Tal sighed. From the low level of light and the whitewashed walls of the corridor, they seemed to be on one of the Underfolk levels. There were lots of Underfolk levels, where the servants lived and worked and farmed. But Tal didn't think of these levels as part of the real
Castle.
When they left these levels, they would be entering the Castle proper. Tal was suddenly struck by the realization that he had actually gotten back. He'd never thought beyond that, and now he didn't know what to do. What could he do?
He couldn't just go home, because his enemies would find him. He couldn't go to any public places dressed the way he was. There'd be a panic, or a lot of trouble at the least.
And that was just Tal. He hadn't properly thought about bringing Milla into the Castle at all. He knew she was an Icecarl and what that meant. No one else would. There was no knowing how the Chosen would react. As far as they were concerned no one lived outside the Castle. No one could live outside the Castle. They would think she was some kind of creature that had crossed from Aenir without becoming a shadow. A free spirit. An uncontrolled spirit.

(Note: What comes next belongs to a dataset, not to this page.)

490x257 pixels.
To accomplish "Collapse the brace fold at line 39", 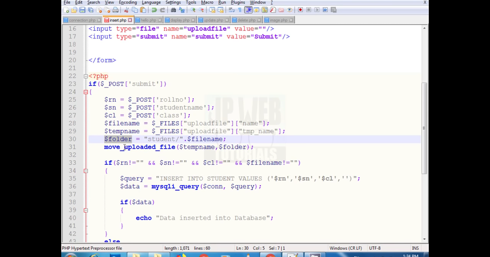I will coord(86,210).
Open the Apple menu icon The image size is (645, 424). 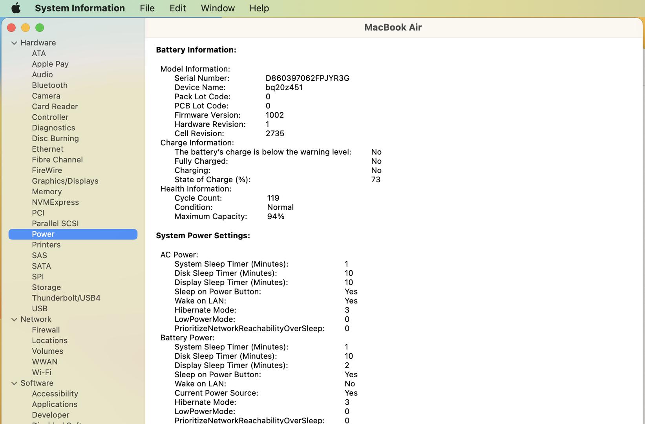click(x=16, y=8)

That would be about the most frightening thing a Chosen could imagine. There would be white-hot rays of light and destruction, with Chosen blasting them on first sight. That's what Tal would have done if he'd encountered Milla in the Castle, he knew. If she wasn't a Chosen and wasn't an Unde
rfolk, she had to be a monster. Why would any other Chosen think differently?
"Are we in your Castle now?" asked Milla again. She looked around at the bare, smooth walls. There were no trophies, no horned Merwin skulls or Selski flipper-toe bones, or the captured weapons of enemies. "It's not very impressive. Your guards should have found us by now, instead of those Outcasts."
"Those what?" asked Tal. He hadn't been listening.
He was consumed by a new fear. What if he had done the absolutely wrong thing in bringing Milla to the Castle?
"Outcasts," said Milla. "That's what the people who brought us here were, weren't they? People without a clan, who follow the ship and live on scraps and scrapings?"
Tal stared at Milla. He'd never seen her so talkative before. Maybe it was something to do with the bad air. Or perhaps she was simply relieved they'd made it through the searing heat of the tunnels.
"I don't know who they were," he replied. "Underfolk. Servants. But I think ones who have escaped. They must live somewhere down here."
"Servants who cannot choose to leave?" asked Milla as she got up and flexed her arms. "You mean thralls. Some clans have them, though the Crones do not like it. The Far Raiders will not trade with thrall-takers."
"What's a thrall?" asked Tal. He hadn't heard the word before.
"Servants who cannot leave," said Milla. Seeing that Tal still didn't understand, she added, "People who can be bought and sold."